Here are the main interfaces that drive this flow:
- PrincipalProvider interface will identify the current logged in user (a.ka., the Principal). The default auto-configuration will use Spring Security's SecurityContextHolder. To provide your own custom implementation register a bean of type PrincipalProvider.
- EntityCreatedByProvider interface will identify the owner of the serialized object. The default auto-configuration will use the field annotated by Spring Data's @CreatedBy. To provide your own custom implementation register a bean of type EntityCreatedByProvider.
- FieldSecurityPolicy and ContextAwareFieldSecurityPolicy interfaces define policies for permitting a field.

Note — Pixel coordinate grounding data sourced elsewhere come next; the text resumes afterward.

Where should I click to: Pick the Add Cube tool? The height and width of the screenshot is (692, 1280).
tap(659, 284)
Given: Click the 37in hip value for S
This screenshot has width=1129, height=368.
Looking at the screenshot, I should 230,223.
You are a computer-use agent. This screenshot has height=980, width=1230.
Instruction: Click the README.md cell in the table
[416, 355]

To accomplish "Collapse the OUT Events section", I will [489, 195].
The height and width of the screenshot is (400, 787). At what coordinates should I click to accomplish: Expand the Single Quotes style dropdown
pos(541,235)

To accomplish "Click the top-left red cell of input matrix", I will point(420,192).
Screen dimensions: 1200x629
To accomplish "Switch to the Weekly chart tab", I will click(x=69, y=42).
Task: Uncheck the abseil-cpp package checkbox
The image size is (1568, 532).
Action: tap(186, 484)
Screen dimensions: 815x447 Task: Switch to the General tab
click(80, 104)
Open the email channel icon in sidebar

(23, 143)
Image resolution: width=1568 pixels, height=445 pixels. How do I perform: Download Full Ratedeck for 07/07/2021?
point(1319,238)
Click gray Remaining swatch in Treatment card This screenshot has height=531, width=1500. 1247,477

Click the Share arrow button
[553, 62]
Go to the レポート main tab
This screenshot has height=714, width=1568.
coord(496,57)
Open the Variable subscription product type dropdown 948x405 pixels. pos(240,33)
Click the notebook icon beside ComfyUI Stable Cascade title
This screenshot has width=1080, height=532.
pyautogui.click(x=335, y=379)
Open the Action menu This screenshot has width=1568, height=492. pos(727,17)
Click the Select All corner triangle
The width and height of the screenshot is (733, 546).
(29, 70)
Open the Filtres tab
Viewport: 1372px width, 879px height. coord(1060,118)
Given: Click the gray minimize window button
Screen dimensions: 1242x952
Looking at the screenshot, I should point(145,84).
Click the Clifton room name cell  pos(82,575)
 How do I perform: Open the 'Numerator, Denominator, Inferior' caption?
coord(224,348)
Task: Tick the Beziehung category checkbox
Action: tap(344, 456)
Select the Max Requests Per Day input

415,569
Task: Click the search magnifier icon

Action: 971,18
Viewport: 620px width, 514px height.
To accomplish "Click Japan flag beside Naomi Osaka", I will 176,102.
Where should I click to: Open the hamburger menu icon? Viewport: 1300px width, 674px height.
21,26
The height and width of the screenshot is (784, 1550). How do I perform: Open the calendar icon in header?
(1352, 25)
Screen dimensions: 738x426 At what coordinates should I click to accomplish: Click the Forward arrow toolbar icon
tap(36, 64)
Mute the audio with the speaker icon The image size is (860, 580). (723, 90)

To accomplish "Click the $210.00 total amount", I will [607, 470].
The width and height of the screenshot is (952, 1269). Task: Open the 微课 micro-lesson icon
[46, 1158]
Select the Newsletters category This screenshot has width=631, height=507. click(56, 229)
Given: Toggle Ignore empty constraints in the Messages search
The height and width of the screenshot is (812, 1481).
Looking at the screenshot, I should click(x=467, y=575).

- AccessDeniedExceptionHandler interface will determine if any exception thrown by a policy should permit/deny a field. The default auto-configuration will attempt to use Spring Security's AccessDeniedException as an indicator that the field should be denied, otherwise the exception is rethrown to the framework. To provide your own custom implementation register a bean of type AccessDeniedExceptionHandler.
Usage
Annotate your class with @JsonFilter("securityFilter") and the fields that need to be protected with @SecureField. Any entity with a field annotated by @SecureField must have the class annotated with @JsonFilter otherwise the security filter will not be invoked.
@JsonFilter("securityFilter")
@Entity
class User {
@Id @GeneratedValue
Long id;
// list of groups that this user belongs to
List<Long> groupIds = new ArrayList<Long>();
// possibly populated by Spring Data's AuditingEntityListener
@CreatedBy
String username;
String firstName;
String lastName;
// By default this will use the CreatedByFieldSecurityPolicy
// which compares the logged in user against the @CreatedBy field
// resulting in having this field only to be seen by the user who
// created the entity.
@SecureField
String mySecret;
// You can specify a list of custom policies. Here we are
// protecting a field that can be seen by anyone in the same group
// or they have the ADMIN role.
@SecureField( policyClasses = {GroupPolicy.class},
roles = arrayOf("ADMIN"), policyLogic = EvalulationLogic.OR )
String groupSecret;
}
Here is a possible custom GroupPolicy implementation:
class GroupPolicy implements ContextAwareFieldSecurityPolicy {
private ApplicationContext appContext;
// return true to permit the field, false to deny it
public boolean permitAccess(PropertyWriter writer, Object target,
String targetCreatedByUser, String currentPrincipalUser) {
return target instanceof User &&
((User)target).getGroupIds().stream()
.anyMatch(getPrincipalGroupIds(currentPrincipalUser));
}
// here you can get a handle to your spring beans
public void setApplicationContext(ApplicationContext appContext){
this.appContext = appContext;
}
private List<Long> getPrincipalGroupIds(String currentPrincipalUser){
UserService userService = (UserService) applicationContext.getBean("userService");
return userService.findByUsername(currentPrincipalUser).getGroupIds();
}
}
Policy Classes v.s. Policy Beans
You have the option to declare policies as either regular Objects (policyClasses) or Spring managed Bean's (policyBeans). The GroupPolicy example above demonstrates an unmanaged policy, the library would create a brand new instance of this policy each time. If you want to take advantage of being a Spring managed Bean then declare your policy as such and reference it via the Bean name with policyBeans.
Spring Security ACL
Writing a policy as a Spring managed bean can be an effective way to adapt into Spring Security's ACL with SpEL. Here is an example of writing a policy to permit a field if the Principal has the ADMIN role.
@Component("adminFieldPolicy")
class AdminFieldPolicy implements FieldSecurityPolicy {
@PreAuthorize("hasRole('ROLE_ADMIN')")
public boolean permitAccess(PropertyWriter writer, Object target,
String targetCreatedByUser, String currentPrincipalUser) {
return true;
}
}
You would need to use the @EnableGlobalMethodSecurity(prePostEnabled = true) annotation to enable Spring's method level security.
@SpringBootApplication
@EnableGlobalMethodSecurity(prePostEnabled = true)
class App{
public static void main(String[] args) {
SpringApplication.run(App.class, args);
}
}
Then annotate your field:
@SecureField( policyBeans = {"adminFieldPolicy"} )
String adminSecret;
Debugging
You can increase the logging level to inspect how the security policies are being processed.